Could you convert the records in the stretch from the line containing "The image size is (810, 528)." through the line containing "will tap(982, 41)." into a two-column CSV with the columns input and output? Give one row per record, with its text and its answer each in a single quoted field and line breaks replaced by spaces.

------ PROVIDED RECORDS

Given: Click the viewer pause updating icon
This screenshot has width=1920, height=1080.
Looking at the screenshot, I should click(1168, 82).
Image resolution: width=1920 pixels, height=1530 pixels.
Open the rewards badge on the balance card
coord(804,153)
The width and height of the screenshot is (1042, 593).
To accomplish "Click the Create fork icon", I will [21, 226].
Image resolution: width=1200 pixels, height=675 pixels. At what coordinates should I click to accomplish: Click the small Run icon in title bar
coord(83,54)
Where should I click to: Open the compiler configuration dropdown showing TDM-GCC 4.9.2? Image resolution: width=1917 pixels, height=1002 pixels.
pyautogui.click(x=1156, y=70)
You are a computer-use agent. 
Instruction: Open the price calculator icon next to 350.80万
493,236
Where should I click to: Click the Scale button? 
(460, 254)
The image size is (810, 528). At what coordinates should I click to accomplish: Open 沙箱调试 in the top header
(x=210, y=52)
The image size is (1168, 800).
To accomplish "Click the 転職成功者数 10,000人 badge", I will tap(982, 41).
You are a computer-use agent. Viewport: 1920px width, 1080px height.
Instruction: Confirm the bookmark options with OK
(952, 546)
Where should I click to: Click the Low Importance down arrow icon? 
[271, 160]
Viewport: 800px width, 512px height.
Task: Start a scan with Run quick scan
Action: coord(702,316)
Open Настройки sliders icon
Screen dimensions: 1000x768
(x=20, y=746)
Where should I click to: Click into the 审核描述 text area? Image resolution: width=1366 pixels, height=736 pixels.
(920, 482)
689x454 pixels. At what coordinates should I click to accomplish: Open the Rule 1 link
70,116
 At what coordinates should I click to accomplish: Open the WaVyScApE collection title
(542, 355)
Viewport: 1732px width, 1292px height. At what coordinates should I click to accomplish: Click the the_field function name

------------

RESULT FOR THIS EXERCISE:
input,output
"The image size is (810, 528). At what coordinates should I click to accomplish: Open 沙箱调试 in the top header","(x=210, y=52)"
"The image size is (1168, 800). To accomplish ""Click the 転職成功者数 10,000人 badge"",","I will tap(982, 41)."